A RF call retrieves bookings for the current user. How can I prevent the current user from opening Web Inspector, changing the userId of the RF call and retrive bookings from another user? A classic problem isn't it? :) Are there RF/GWT-specific solutions and/or best practices?

[Jens]

You should save the currently logged in user into a server side session (app server session or a general user session stored in your database) and use this user to fetch data from your database. Then you dont even have to send the userId to the server during the request. The server knows who is logged in.

In general you cant trust the client and its requests, so you have to validate them. So its up to the server to manage logged in users, (multi-)tenant information, access controls, etc. Basically everything that is security related.

-- J.

[Alexander Orlov]

That's what I had in mind too but I wanted to know if there is also a GWT-specific out-of-the-box solution.

Thx!

[Thomas Broyer]

If you only look at the parameters sent with the request, you're basically login in everyone as an administrator.

The remedy is easy: authenticate your requests, and use the authenticated user to filter data on the server-side.

Either let the browser do it (using cookies or HTTP auth) or do it yourself (create a "token" for the client and associate it with a user on the server-side, the client sends the token with each request, which authenticates it on the server-side; this is basically mimicking a cookie, just at another level).

Only way to authenticate as another user is to "steal" his "token" (so make sure you make them expire).

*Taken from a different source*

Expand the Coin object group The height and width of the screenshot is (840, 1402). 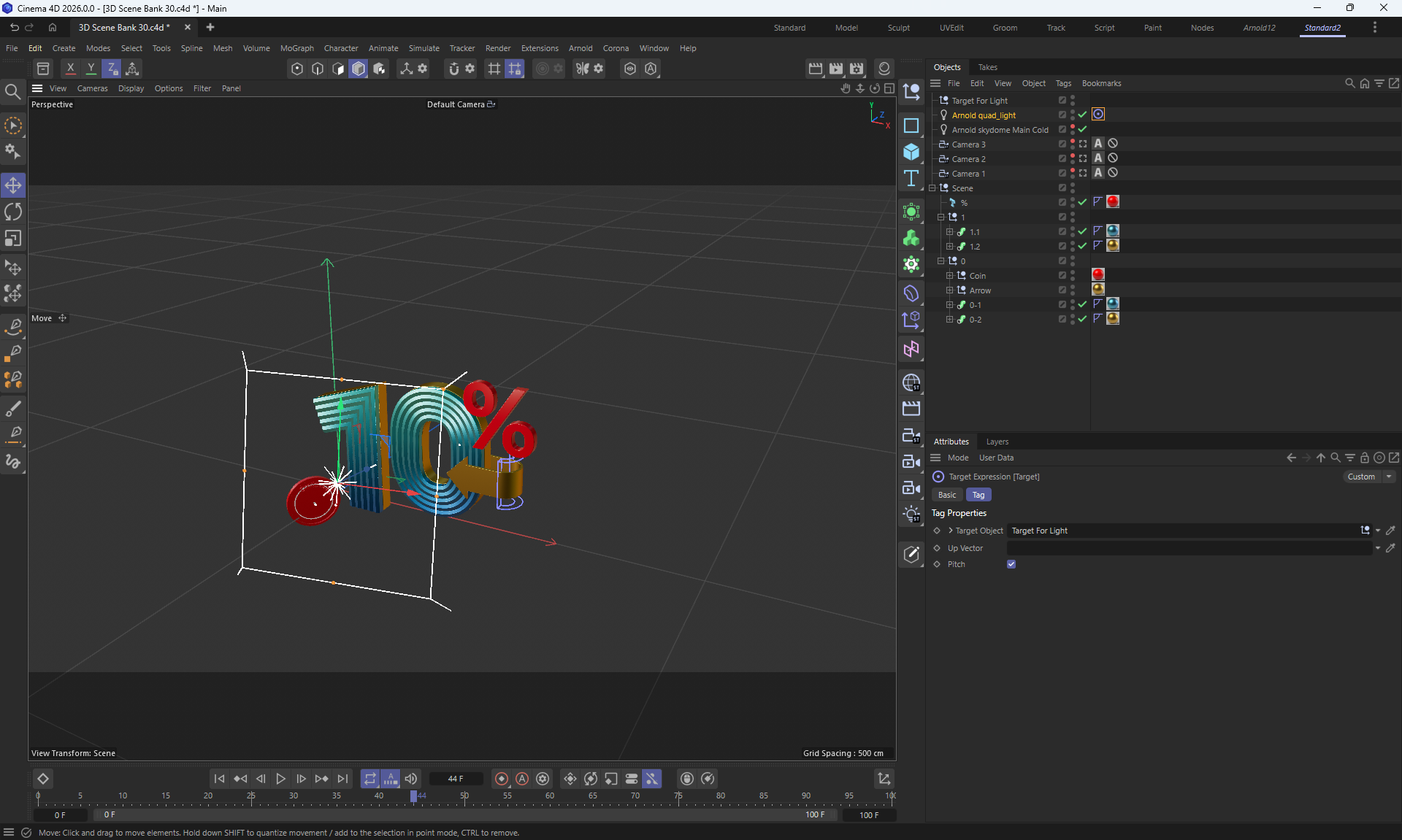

This is only the *first* step though; security is hard, and the above is clearly not enough to declare your application "secure".

[Alexander Orlov]

I'll go with the token approach because I assume, cookies require HTTP and if you want to use the same app over Web Sockets, the cookies approach would not work?

[Thomas Broyer]

According to http://www.rfc-editor.org/authors/rfc6455.txt and http://dev.w3.org/html5/websockets/ I'd say the cookies should be sent over WebSocket (for obvious reasons of authentication precisely; such as GMail authenticating automatically over WebSocket as it authenticates over HTTP when loading the web page –GMail isn't using WebSocket but I believe it's in the works at Google–), now in practice I guess it highly depends on both the browsers and the server implementations.